Open MPI logo

Open MPI Development Mailing List Archives

  |   Home   |   Support   |   FAQ   |   all Development mailing list

Subject: Re: [OMPI devel] problem in the ORTE notifier framework
From: Jeff Squyres (jsquyres_at_[hidden])
Date: 2009-05-26 15:06:45


Nadia --

Sorry I didn't get to jump in on the other thread earlier.

We have made considerable changes to the notifier framework in a
branch to better support "SOS" functionality:

     https://www.open-mpi.org/hg/auth/hgwebdir.cgi/jsquyres/opal-sos

Cisco and Indiana U. have been working on this branch for a while. A
description of the SOS stuff is here:

     https://svn.open-mpi.org/trac/ompi/wiki/ErrorMessages

As for setting up an external web server with hg, don't bother -- just
get an account at bitbucket.org. They're free and allow you to host
hg repositories there. I've used bitbucket to collaborate on code
before it hits OMPI's SVN trunk with both internal and external OMPI
developers.

We can certainly move the opal-sos repo to bitbucket (or branch again
off opal-sos to bitbucket -- whatever makes more sense) to facilitate
collaborating with you.

Back on topic...

I'd actually suggest a combination of what has been discussed in the
other thread.

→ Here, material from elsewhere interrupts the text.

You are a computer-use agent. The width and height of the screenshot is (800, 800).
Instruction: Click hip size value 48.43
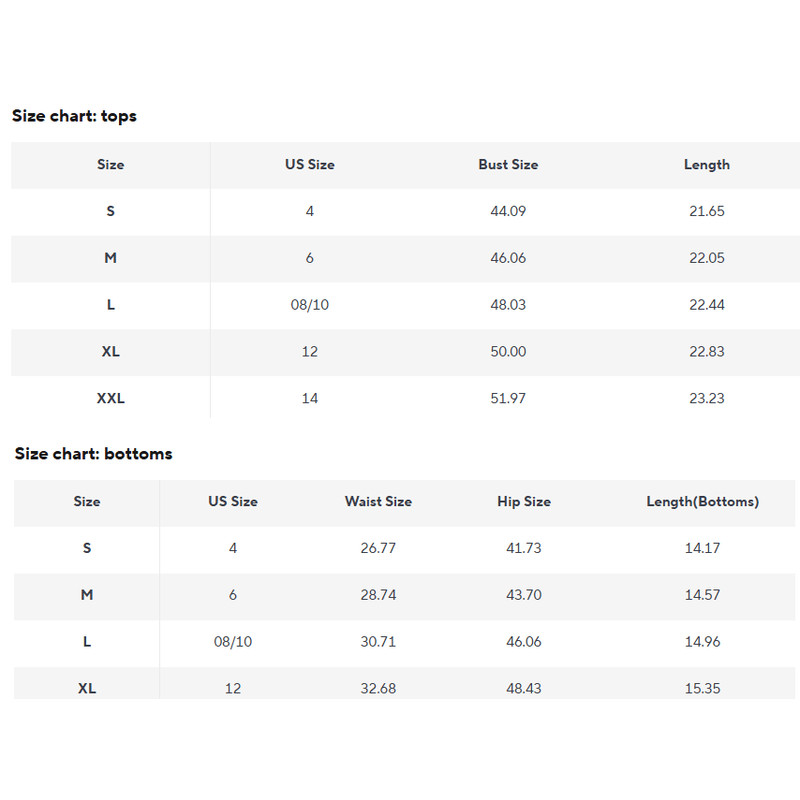pyautogui.click(x=523, y=689)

The notifier can be the mechanism that actually sends
the output message, but it doesn't have to be the mechanism that
tracks the stats and decides when to output a message. That can be
separate logic, and therefore be more fine-grained (and potentially
even specific to the MPI layer).

The Big Question will how to do this with zero performance impact when
it is not being used. This has always been the difficult issue when
trying to implement any kind of monitoring inside the core OMPI
performance-sensitive paths. Even adding individual branches has met
with resistance (in performance-critical code paths)...

On May 26, 2009, at 10:59 AM, Nadia Derbey wrote:

> Hi,
>
> While having a look at the notifier framework under orte, I noticed
> that
> the way it is written, the init routine for the selected module cannot
> be called.
>
> Attached is a small patch that fixes this issue.
>
> Regards,
> Nadia
>
> <orte_notifier_fix_select.patch><ATT14046023.txt>

-- 
Jeff Squyres
Cisco Systems